La Evolución de la Población y de las Ciudades. De la Sociedad Estamental a la Sociedad de Clases
Durante el siglo XIX, la población española experimentó un ritmo lento de crecimiento en comparación con otros países europeos como Alemania y Gran Bretaña. Aumentó de 10,5 millones de habitantes en 1797 a 18,7 millones en 1900. Mientras que en la mayor parte de Europa se pasó a un modelo demográfico de transición debido a la Revolución Industrial, en España prevaleció el régimen demográfico antiguo, caracterizado por una alta tasa de natalidad (34%), aunque contrarrestada por la también alta tasa de mortalidad (29%). Además, la esperanza de vida era de tan solo unos 35 años.

• ENUNCIADO A: Dispón los registros como una lista JSON de cadenas, una por cada línea y sin las líneas en blanco.

• EXTRACTO DE DATOS:
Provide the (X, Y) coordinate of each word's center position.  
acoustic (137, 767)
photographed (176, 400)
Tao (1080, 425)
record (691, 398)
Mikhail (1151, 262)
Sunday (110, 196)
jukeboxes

• ENUNCIADO B: Devuelve del texto sobre la población española todo lo que va desde "La Evolución de" hasta "unos 35 años.", sin cambiar nada.

• SOLUCIÓN DESARROLLADA A:
[
  "Provide the (X, Y) coordinate of each word's center position.  ",
  "acoustic (137, 767)",
  "photographed (176, 400)",
  "Tao (1080, 425)",
  "record (691, 398)",
  "Mikhail (1151, 262)",
  "Sunday (110, 196)",
  "jukeboxes"
]

• SOLUCIÓN DESARROLLADA B:
La Evolución de la Población y de las Ciudades. De la Sociedad Estamental a la Sociedad de Clases
Durante el siglo XIX, la población española experimentó un ritmo lento de crecimiento en comparación con otros países europeos como Alemania y Gran Bretaña. Aumentó de 10,5 millones de habitantes en 1797 a 18,7 millones en 1900. Mientras que en la mayor parte de Europa se pasó a un modelo demográfico de transición debido a la Revolución Industrial, en España prevaleció el régimen demográfico antiguo, caracterizado por una alta tasa de natalidad (34%), aunque contrarrestada por la también alta tasa de mortalidad (29%). Además, la esperanza de vida era de tan solo unos 35 años.